Rather than escalate matters, Putin may be hoping to steady his ship and project stability after what amounts to the biggest challenge to his rule since he rose to power.
In that case, the oil market is right to focus more on the health of the economy and the impact from the Federal Reserve’s interest rate hikes.
But Croft, the RBC strategist, said she is concerned the market is underappreciating the risks around Russia.
One concern voiced by Croft is that Putin turns to “more deadly tactics” in Ukraine. The former CIA analyst notes that Prigozhin was highly critical of Moscow’s decision not to use tactical nuclear weapons in Ukraine.
“The war has become background noise to investors. They don’t think about nuclear weapons. It’s outside their frame of reference,” Croft said.
The Libya experience
Of course, if Putin turned to nuclear weapons, there would be much more pressing concerns than the price of gasoline.

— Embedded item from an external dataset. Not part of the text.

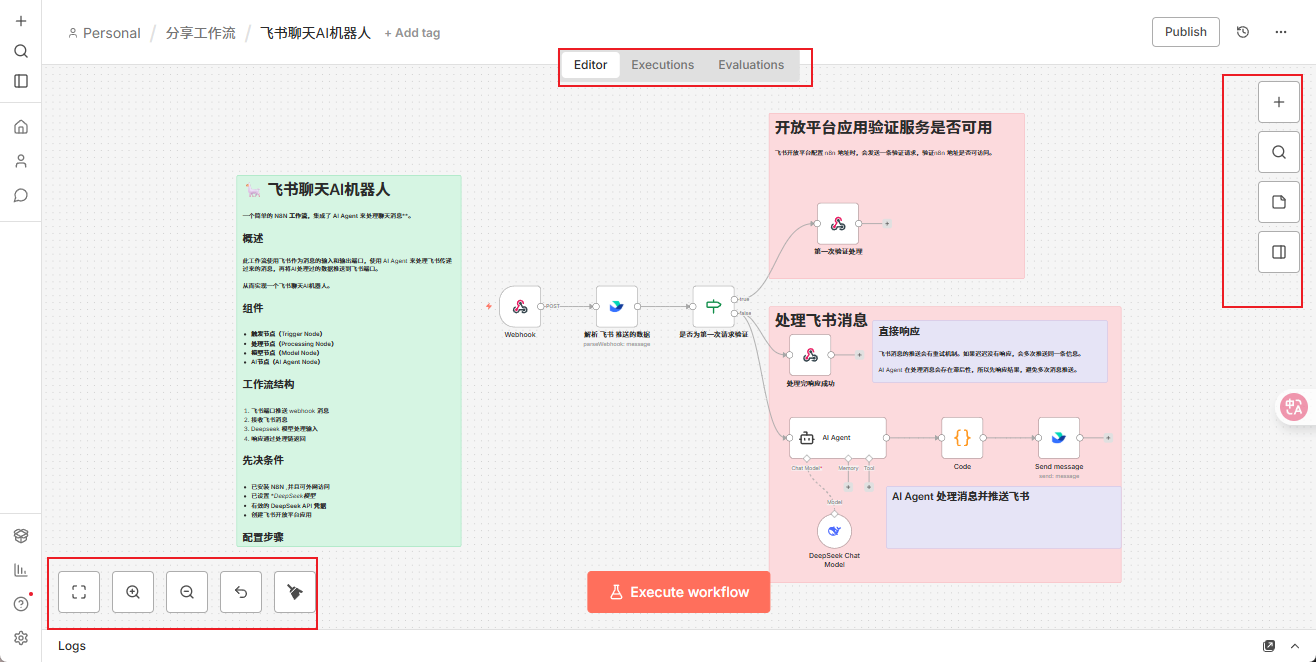Click the zoom to fit canvas button
This screenshot has height=662, width=1316.
[x=79, y=592]
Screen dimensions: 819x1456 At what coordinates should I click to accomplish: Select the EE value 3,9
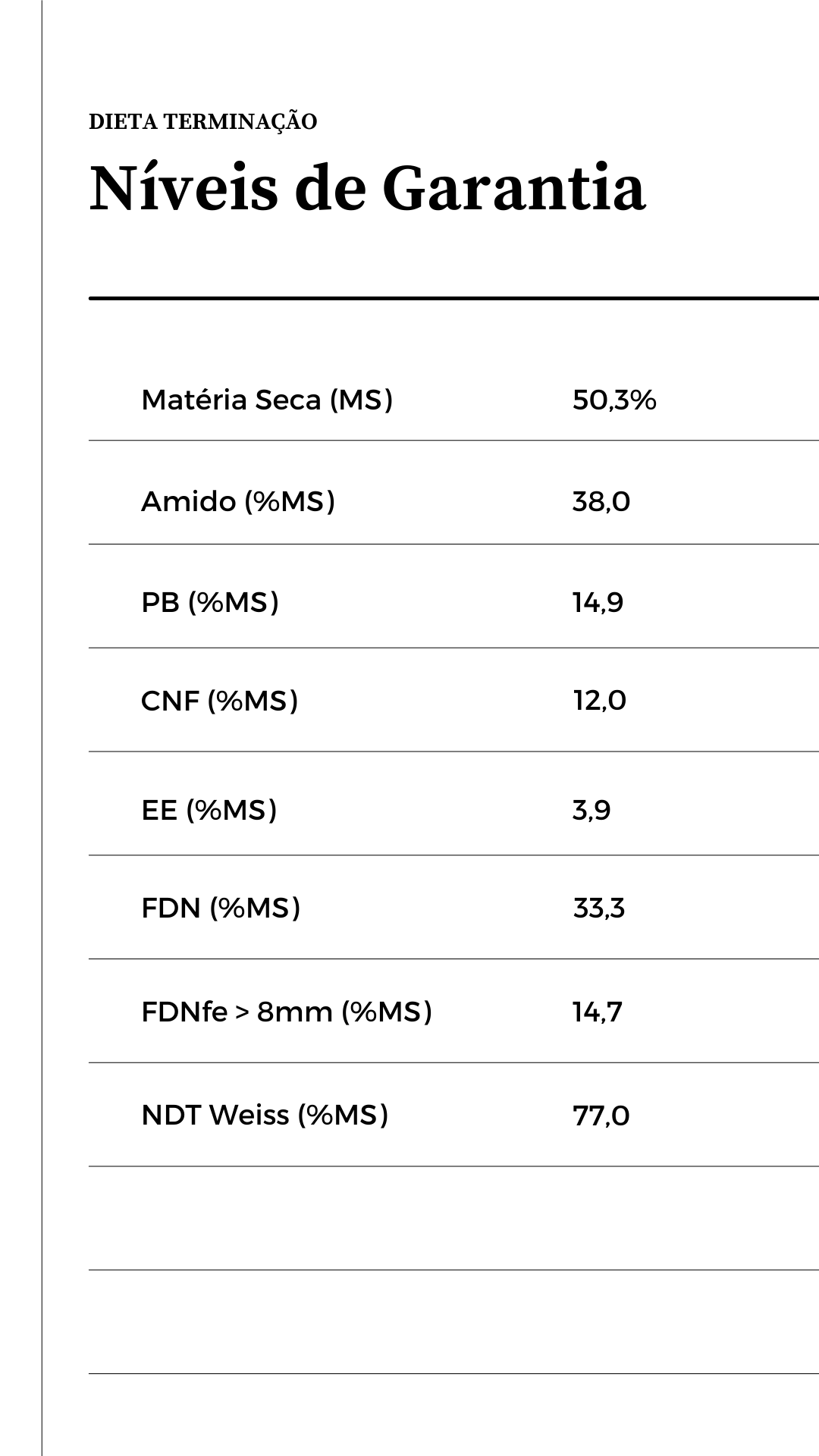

Another worry, one that Croft said was voiced over the weekend by US officials, is that Putin would declare martial law. Such a dramatic move could paralyze Russian ports, shutting off supply of not just oil but other key exports like wheat, too.
In 2011, the Obama administration was caught off guard by deep unrest in another oil producer: Libya. That country’s civil war shut down oil export terminals — and even though Libya’s output is much smaller than that of Russia, oil prices shot higher.
Eventually, US officials decided to tap emergency oil supplies, releasing barrels from the Strategic Petroleum Reserve in an effort to ease the disruption and knock oil prices back down that summer.
For now, the oil market is betting there won’t be a repeat of the Libya unrest in Russia.
“Just because the market has shrugged this off, doesn’t mean the risk of a bad scenario has gone away,” Croft said. “Until the risk becomes reality, the market won’t react.”